The schools superintendent says students at one city elementary school were at no point at risk after a man entered the grounds and, referencing the Sandy Hook Elementary shootings, asked the principal why she wasn't carrying a gun, "like Texas."
Some Moody Elementary School parents have questioned why they were not alerted about the incident, which took place Friday just before noon. But Superintendent of Middletown Schools Patricia Charles says a prolonged police investigation, which found the man posed no danger to the children, wrapped up just as classes were dismissing for the day.
Parents were not told until Monday once children returned to Moody, Charles says, "because the person never got into the building, the kids were never threatened, and the staff did exactly what they're supposed to do."
On Jan. 4 at 11:23 a.m., police were called to the school on Country Club Road by the principal Yolande Eldridge, who, with the secretary, appeared "very upset" and one was crying, the report says.
At 11 a.m., they told police, Robert E. Manning, 66, of Tuscany Hills Drive, came to the front door of Moody elementary and asked, "how secure is this school?" The question alarmed and frightened the secretary, the report says, who went into the nurse's office, because, "she was unsure of the unknown male's intentions and if he was there to act out a similar incident as Sandy Hook."
When the principal approached, he asked her, "don't you think you should carry a gun like [in] Texas?" and referenced the Sandy Hook Elementary School shooting.
As strange as the incident sounds, it turns out, according to police, Manning had stopped by the school to see if security had increased since the Sandy Hook incident, and told police his grandchildren attend Meriden Public Schools.
Manning told officers Moody was the closest school to his home and didn't think there was anything wrong with going there and asking questions.
Once all the facts had been gathered by police, "he didn't seem to be a threat," Charles said. Still, she admits when it comes to schoolchildren in the aftermath of tragedies like Newtown, administrators can never be too precautious.
"This day and age, you just can't say those things, you can't ask those things without people becoming concerned," Charles said. "But he didn't have any children at the school, he was very forthcoming in that regard, he didn't run away after Yolande talked to him or anything. She didn't view it as threatening."
Charles praised Eldridge's and the secretary's adherence to protocol. "I'm really proud that they followed procedure and the person never got into the school.

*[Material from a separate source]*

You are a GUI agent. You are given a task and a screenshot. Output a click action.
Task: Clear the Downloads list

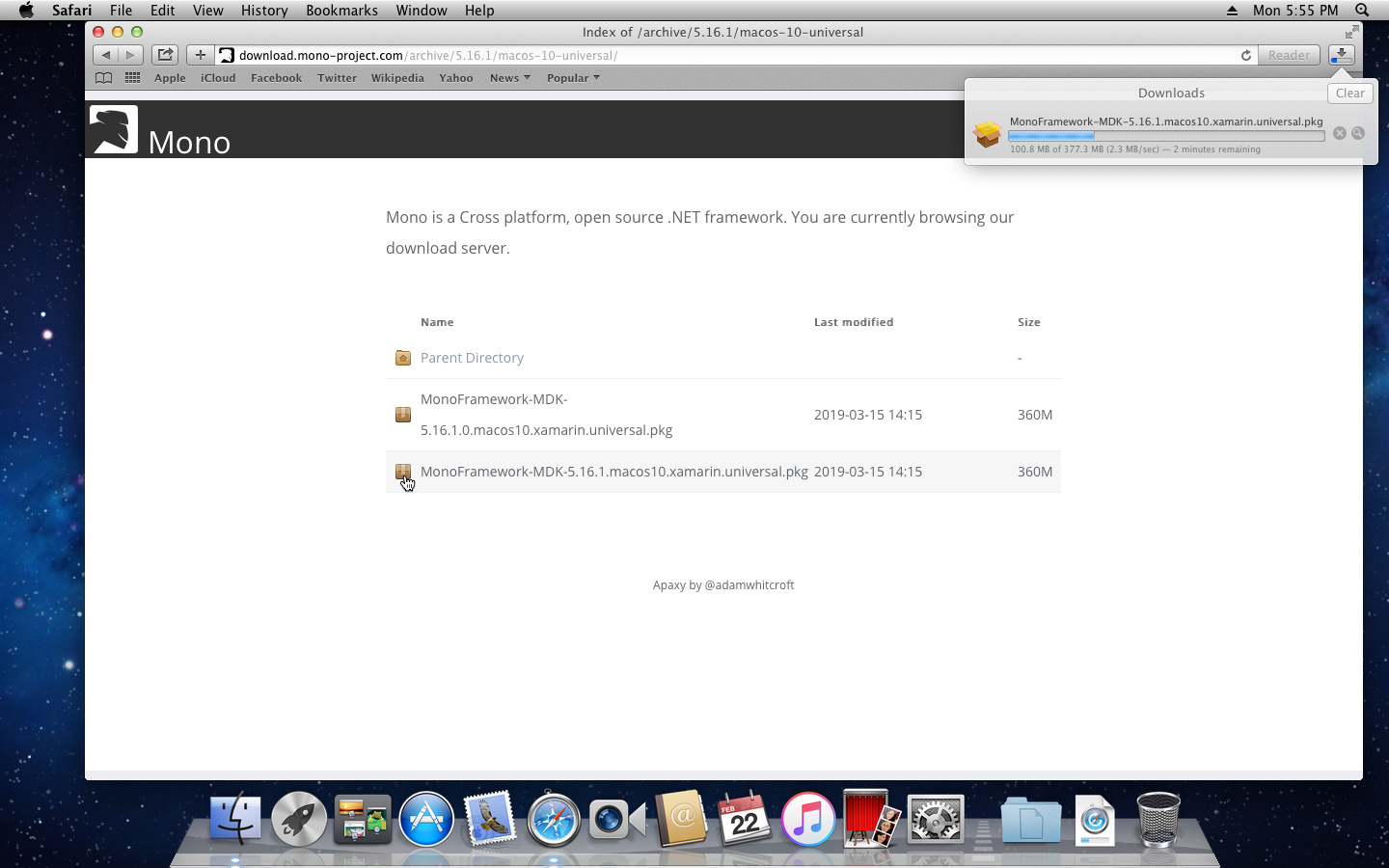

Further, they gave the identification information to police and they were accurate."
The report says Eldridge asked for his license, then told him she would talk to him by appointment only and he left five minutes later in his Honda Civic.
Both the secretary and principal offered a complete physical description of Manning and his car and a partial license plate, which allowed officers to trace him, the report says.
A search of similar vehicles led them to Manning's home, where, the report says, he admitted to visiting the school. He was charged with second-degree breach of peace and told not to visit school grounds again.